Problem to solve. Reproduce the lines of the data verbatim, from the line containing "The image size is (1620, 921)." through the end of the data, both ends included. Omit the pictures.

Extracted information.
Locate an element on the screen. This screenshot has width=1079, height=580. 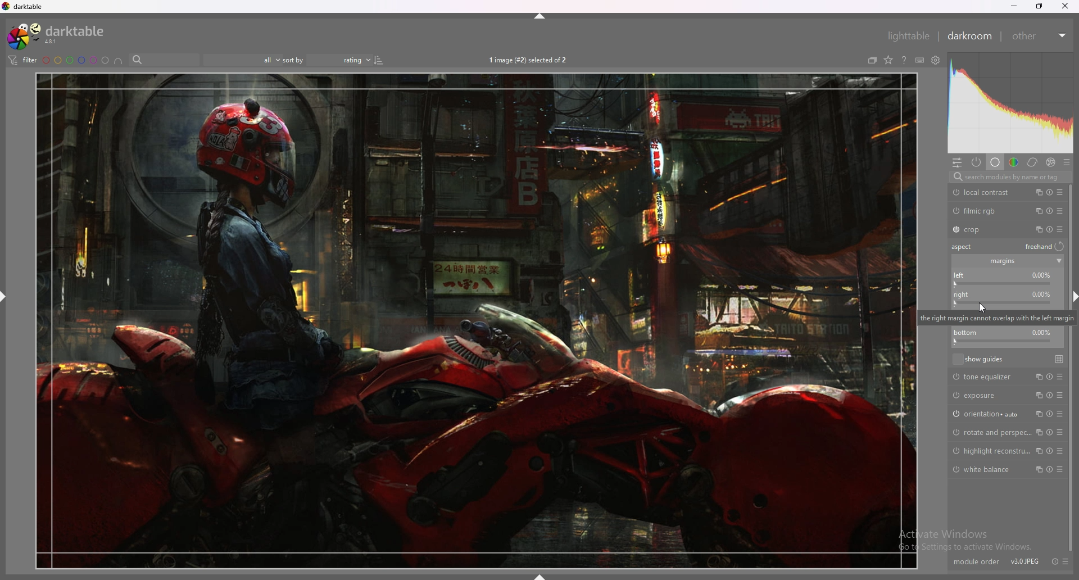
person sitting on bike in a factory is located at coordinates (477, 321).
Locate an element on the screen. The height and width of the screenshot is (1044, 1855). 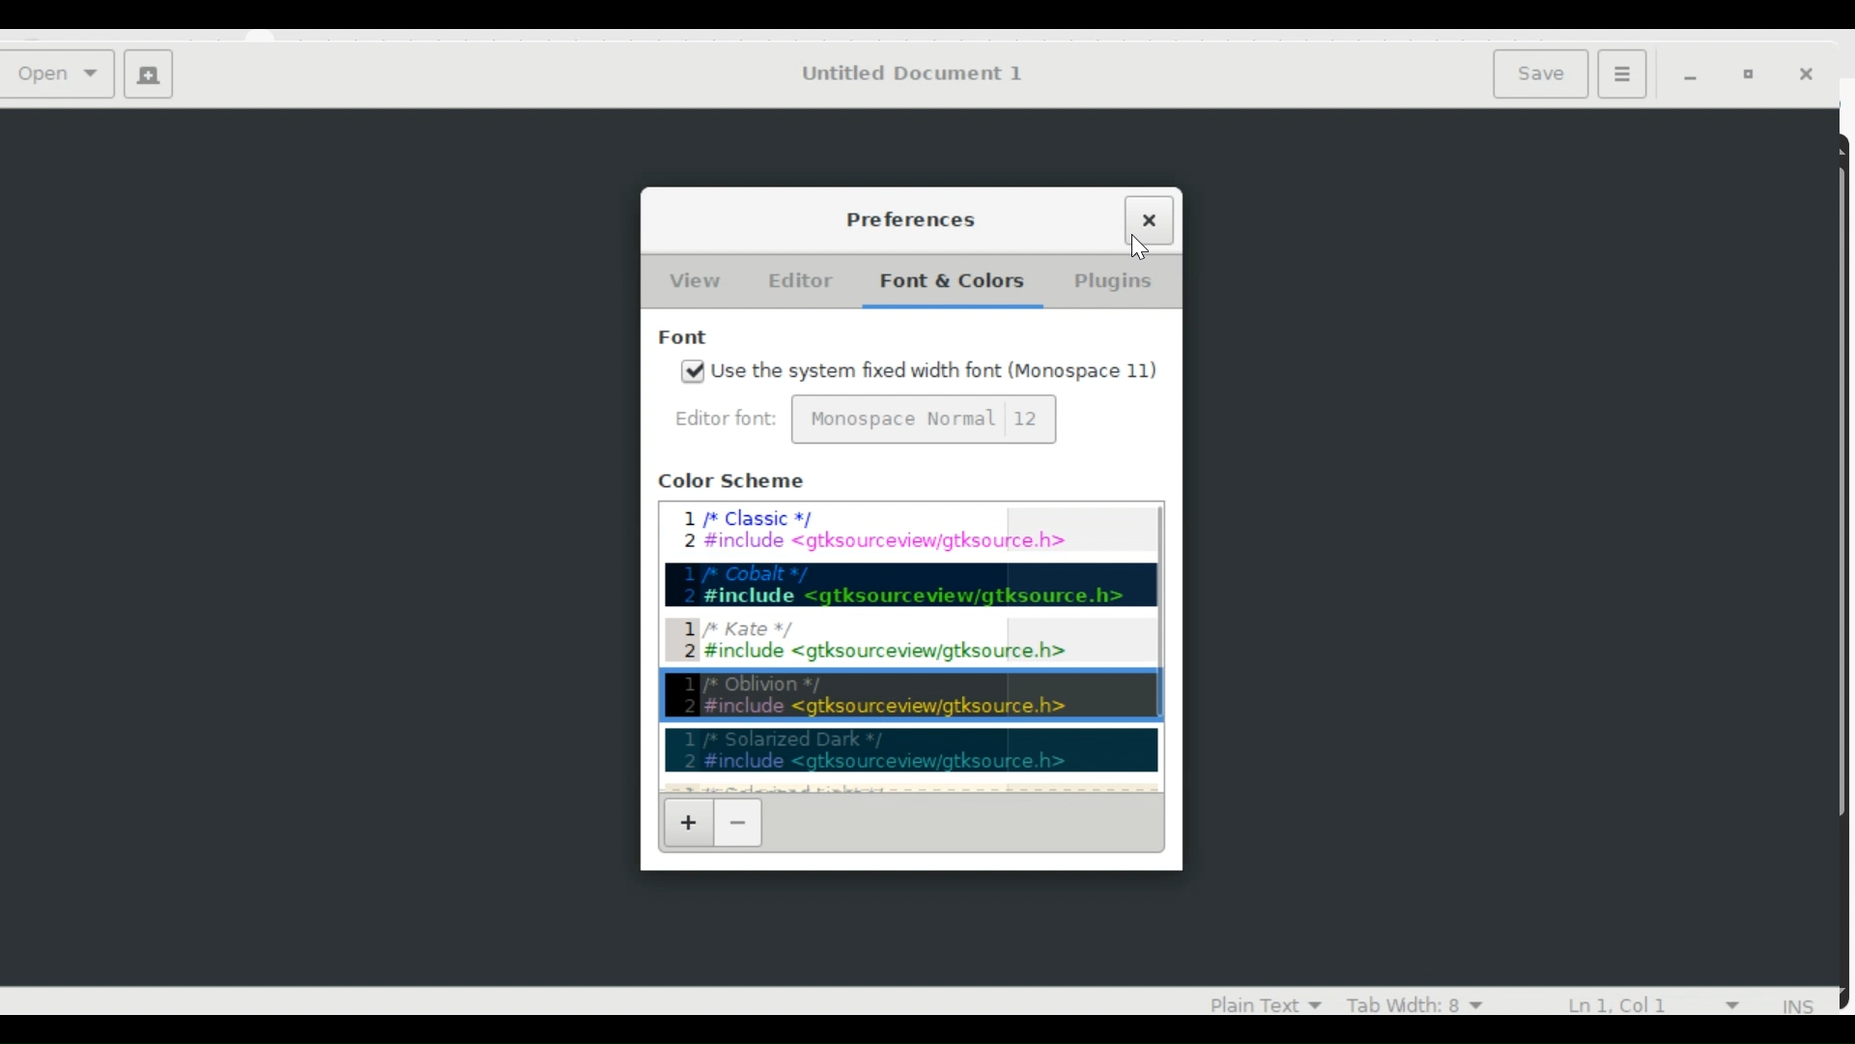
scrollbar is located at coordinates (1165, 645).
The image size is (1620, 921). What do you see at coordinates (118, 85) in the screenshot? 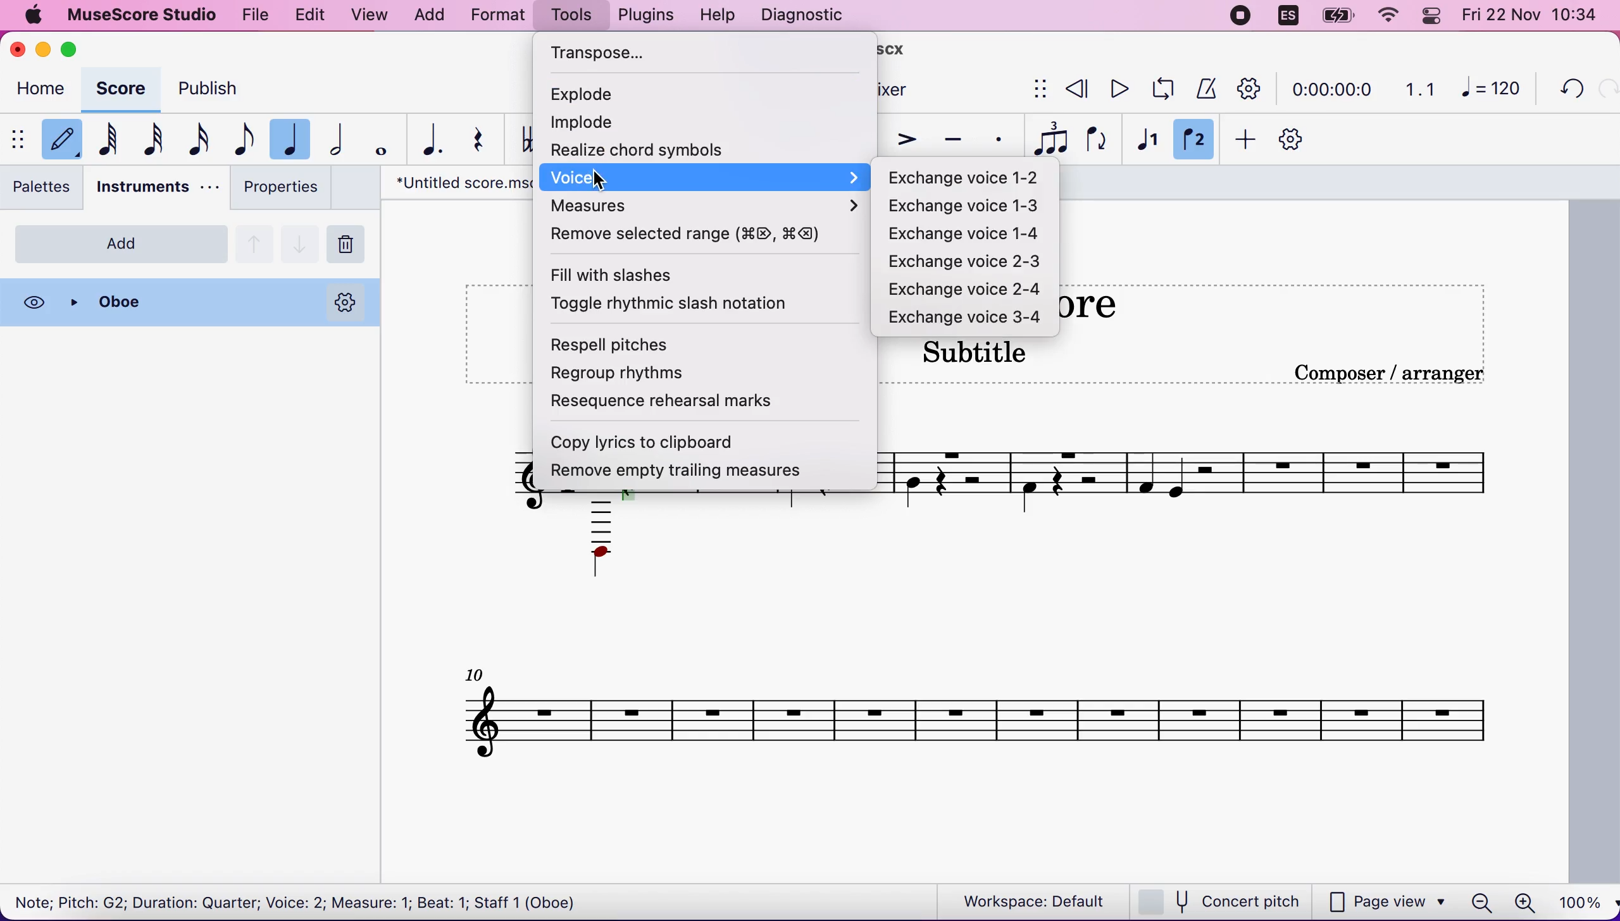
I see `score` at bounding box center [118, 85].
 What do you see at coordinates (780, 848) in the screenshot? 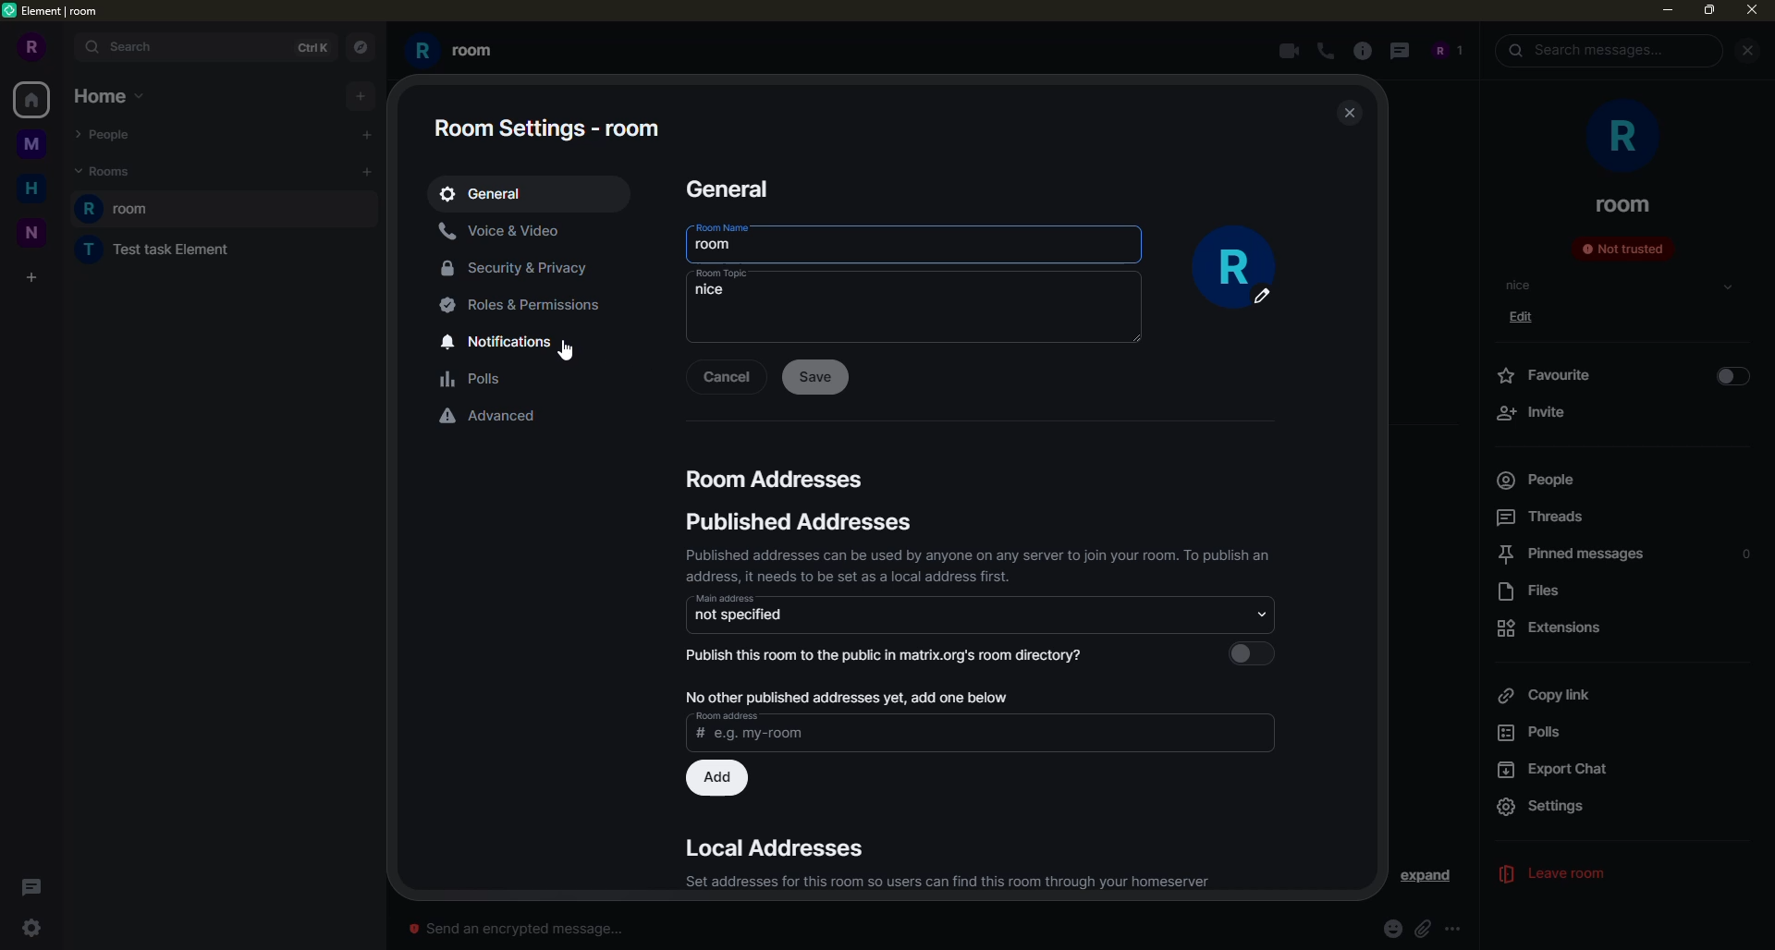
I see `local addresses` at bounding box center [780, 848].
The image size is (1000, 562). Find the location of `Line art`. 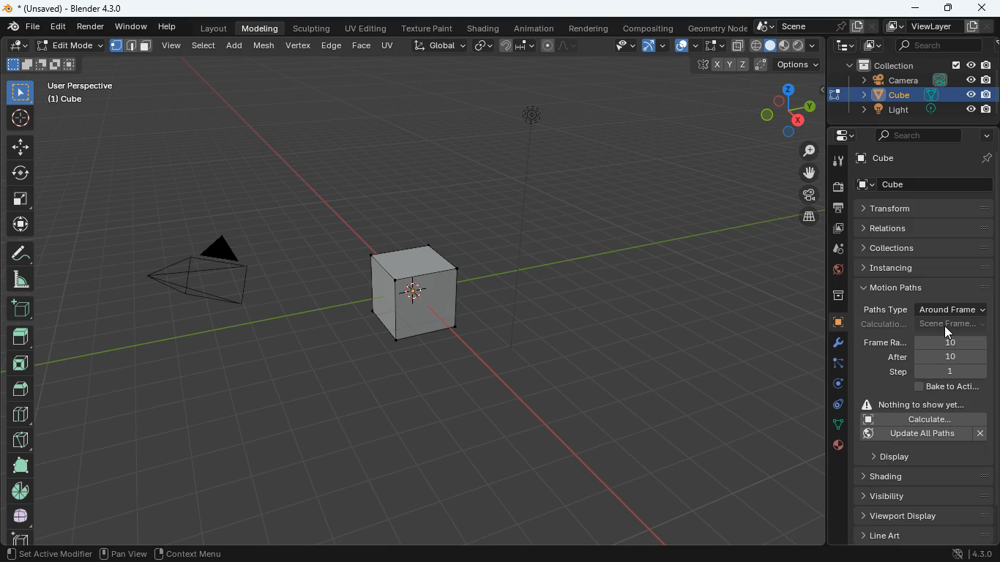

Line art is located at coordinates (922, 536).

Answer to the task.
The image size is (1620, 921). What do you see at coordinates (118, 85) in the screenshot? 
I see `score` at bounding box center [118, 85].
 What do you see at coordinates (780, 848) in the screenshot? 
I see `local addresses` at bounding box center [780, 848].
The image size is (1000, 562). Find the location of `Line art`. 

Line art is located at coordinates (922, 536).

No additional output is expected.